İkimizin de bu mesleğe başladığı yer İtalya. İtalya tasarımın yaşam kalitesini arttırdığını kabul etmiş, tasarımın yaratıcı bir kültür olduğunu günlük yaşamında benimsemiş bir kültür ve biz bu kültürü yaşarken ve solurken büyüdük. İkimiz de Postmodernizmin yaratıcısı olarak kabul edilen tasarım gurusu Ettore Sottsass için çalıştık. Daha sonra Marco ve ben farklı deneyimlerden geçtikten sonra, ABD de ofisimizi açtık ve burada sosyal, kültürel ve duyusal değerlere dayanan bir tasarımı daha rasyonel, teknik temelli bir ilhamla birleştirerek büyük teknoloji şirketlerinin yanı sıra küçük, butik tasarım markaları için çalıştık. İtalyan mirasımız, tasarıma bütüncül bir yaklaşımla kendini gösterir. Şimdi bu orijinal mirası küresel arenadaki şirketlerle çalışarak geliştiriyoruz. O zamandan beri mükemmelleştirdiğimiz tarif, aktif dinleme, samimi merak, jestlere dikkat, alışkanlıklar ve ritüellerden oluşuyor. Farklı bilgi ve hassasiyetleri karıştırıyoruz. Tartışılan konuların gerçek anlamını kavramak, insanlar, nesneler ve mekanlar arasında ne olduğunu anlamak bu ilişkinin nasıl yeni, daha iyi bir anlam kazanabileceğini hayal etmek için çalışıyoruz.

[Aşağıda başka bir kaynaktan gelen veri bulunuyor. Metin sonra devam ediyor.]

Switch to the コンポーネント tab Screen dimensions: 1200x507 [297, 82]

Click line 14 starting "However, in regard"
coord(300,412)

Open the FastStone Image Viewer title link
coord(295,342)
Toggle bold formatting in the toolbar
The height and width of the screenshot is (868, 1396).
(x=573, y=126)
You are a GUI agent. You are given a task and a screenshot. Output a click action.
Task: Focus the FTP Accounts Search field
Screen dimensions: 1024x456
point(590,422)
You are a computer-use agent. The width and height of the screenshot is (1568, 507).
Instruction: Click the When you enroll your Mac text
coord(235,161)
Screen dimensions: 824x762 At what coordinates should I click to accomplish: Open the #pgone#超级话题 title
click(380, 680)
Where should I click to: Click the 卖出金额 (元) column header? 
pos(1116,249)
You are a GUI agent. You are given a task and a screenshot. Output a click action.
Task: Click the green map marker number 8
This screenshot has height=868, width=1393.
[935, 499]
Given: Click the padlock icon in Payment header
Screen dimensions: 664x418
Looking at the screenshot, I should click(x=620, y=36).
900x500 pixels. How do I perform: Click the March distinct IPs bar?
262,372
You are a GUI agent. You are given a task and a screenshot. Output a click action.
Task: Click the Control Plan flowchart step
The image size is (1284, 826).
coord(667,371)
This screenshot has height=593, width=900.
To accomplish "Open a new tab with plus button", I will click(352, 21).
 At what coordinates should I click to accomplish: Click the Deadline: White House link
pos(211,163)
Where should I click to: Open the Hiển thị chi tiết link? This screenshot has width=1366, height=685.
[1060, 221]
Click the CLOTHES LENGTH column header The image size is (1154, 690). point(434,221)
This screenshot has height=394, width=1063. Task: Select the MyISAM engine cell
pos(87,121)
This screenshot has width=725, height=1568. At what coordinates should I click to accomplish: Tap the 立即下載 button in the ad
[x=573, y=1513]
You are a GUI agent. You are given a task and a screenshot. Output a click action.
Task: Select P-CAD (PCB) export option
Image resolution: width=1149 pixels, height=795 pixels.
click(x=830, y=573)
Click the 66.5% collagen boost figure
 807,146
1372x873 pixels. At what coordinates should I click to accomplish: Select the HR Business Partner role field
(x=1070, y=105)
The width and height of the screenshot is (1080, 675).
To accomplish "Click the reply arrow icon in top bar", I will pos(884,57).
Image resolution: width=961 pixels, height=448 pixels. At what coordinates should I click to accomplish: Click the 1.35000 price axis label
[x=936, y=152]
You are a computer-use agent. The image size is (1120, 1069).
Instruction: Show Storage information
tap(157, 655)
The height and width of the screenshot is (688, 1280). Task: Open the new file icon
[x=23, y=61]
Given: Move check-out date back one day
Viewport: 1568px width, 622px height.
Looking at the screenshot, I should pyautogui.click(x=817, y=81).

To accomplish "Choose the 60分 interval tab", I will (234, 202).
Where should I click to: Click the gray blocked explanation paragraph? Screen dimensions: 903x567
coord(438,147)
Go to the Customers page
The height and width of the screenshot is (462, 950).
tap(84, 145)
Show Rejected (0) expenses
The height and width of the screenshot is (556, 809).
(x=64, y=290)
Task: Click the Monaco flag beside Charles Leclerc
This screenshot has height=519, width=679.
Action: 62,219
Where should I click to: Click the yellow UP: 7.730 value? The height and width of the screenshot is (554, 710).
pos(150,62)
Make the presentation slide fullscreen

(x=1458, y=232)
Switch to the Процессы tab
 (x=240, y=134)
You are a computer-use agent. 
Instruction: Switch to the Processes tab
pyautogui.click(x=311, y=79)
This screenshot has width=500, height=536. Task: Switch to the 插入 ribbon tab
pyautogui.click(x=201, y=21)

Bu, ara yüz, teknoloji, hizmetler veya enerji tedarik ekipmanından, ev ürünlerine, mobilyalara, yüzeylere ve mekanlara kadar her şey için geçerlidir. Her ne kadar uluslararası çok önemli firmalarla çalışarak başarılı olmuş pek çok projeye imza atmış olsak da, aslında kimin için çalışmış olduğumuzdan çok yapılan projenin yaratacağı farklılığın önemi var. Eğer vizyonu geniş, girişimci müşteriler ile çalışılabiliniyorsa o zaman amacınıza çok daha rahat ulaşabiliyorsunuz; bu küçücük bir firma da olabilir, global bir firma da! Amacımız da insanı ve duygusal nitelikleri her zaman ön planda tutan, ileriyi gören ve yeniliği kucaklayan kalitesi yüksek tasarımlar yapmak."